What to work on =>
Everything in the listing below should be repeated exactly, apart from the pictures.

Given information =>
============

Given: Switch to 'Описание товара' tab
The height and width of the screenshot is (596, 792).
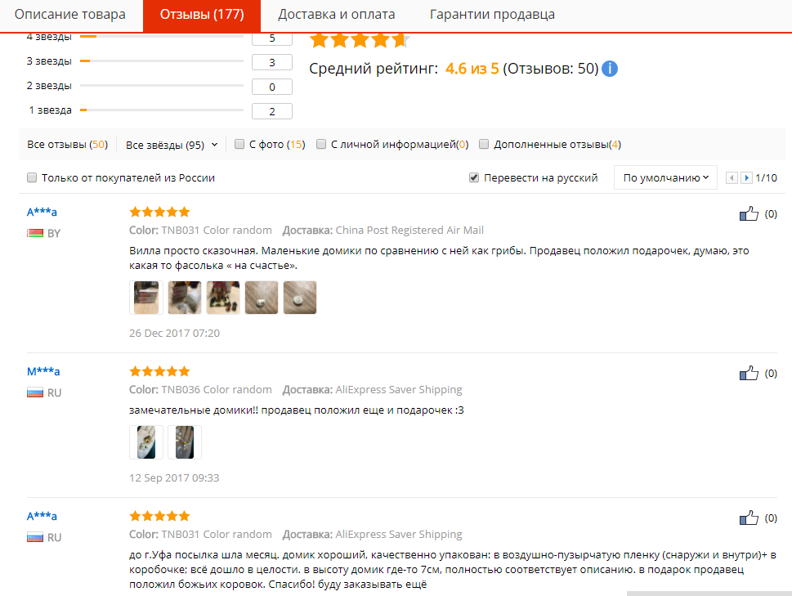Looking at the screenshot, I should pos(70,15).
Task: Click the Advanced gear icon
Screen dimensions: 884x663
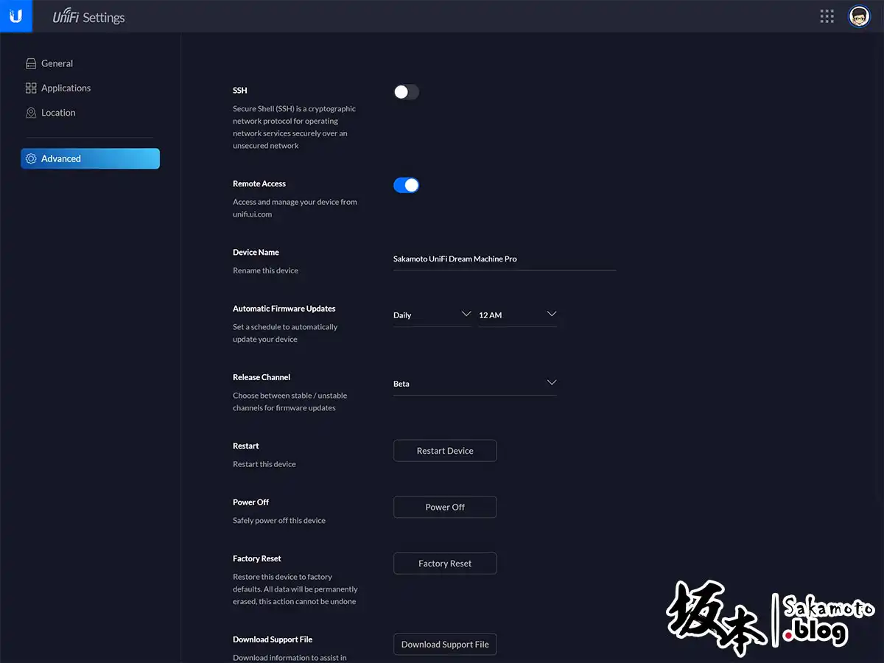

============

Response =>
Given: Switch to 'Описание товара' tab
The height and width of the screenshot is (596, 792).
Looking at the screenshot, I should pos(70,15).
Task: Click the Advanced gear icon
Screen dimensions: 884x663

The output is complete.